The tension on the ship had reached an unbearable limit.
With the collapse of the structure, the pressure between the participants overflowed. It was no longer about winning — it was about surviving.
Experienced mages, warriors trained since childhood, and prodigies from noble bloodlines turned on each other without hesitation. Like sharks drawn to the scent of blood, the strongest began brutally eliminating the weakest — pushing, striking, killing to reduce the competition.
A boy from the Island of Salmas conjured wind spears that pierced the chest of a fallen ally. A girl with white hair used enchanted threads to behead three opponents at once — only to be crushed seconds later by a man with black eyes who summoned a flaming stone hammer.
It was a bloodbath.
Amid the chaos, colossal tentacles emerged from the depths — black, pulsating, wrapped in a thick red liquid that burned like acid. Wherever they touched the hull, the ship melted like wax. Not even enchanted wood could withstand it. Every inch given brought more bodies to the deep.
At the center of the collapsing platform, Diaz Enker fought like a man possessed.
His sword vibrated with each impact — firm, precise, brutal strikes. Every tentacle that approached was slashed apart with fury. The red liquid splashed, eating away at the ground, burning his shoulder. But he didn't stop.

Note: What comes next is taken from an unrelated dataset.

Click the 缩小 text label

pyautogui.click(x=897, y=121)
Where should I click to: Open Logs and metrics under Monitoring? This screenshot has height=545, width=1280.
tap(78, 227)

— DAMN IT!!! — he shouted in rage, slashing another tentacle that had nearly split him in half.
But while he fought the beast...
...others flew toward victory.
At the top of the wreckage, Aron Vermelion stomped his foot with runic fury. The seal beneath him glowed bright red.
— Runic Manifestation: Blood Eagle!
Living veins sprouted from his skin, extending outward. The coagulated blood shaped itself into a colossal creature — an eagle with a four-meter wingspan, wings sharp as blades.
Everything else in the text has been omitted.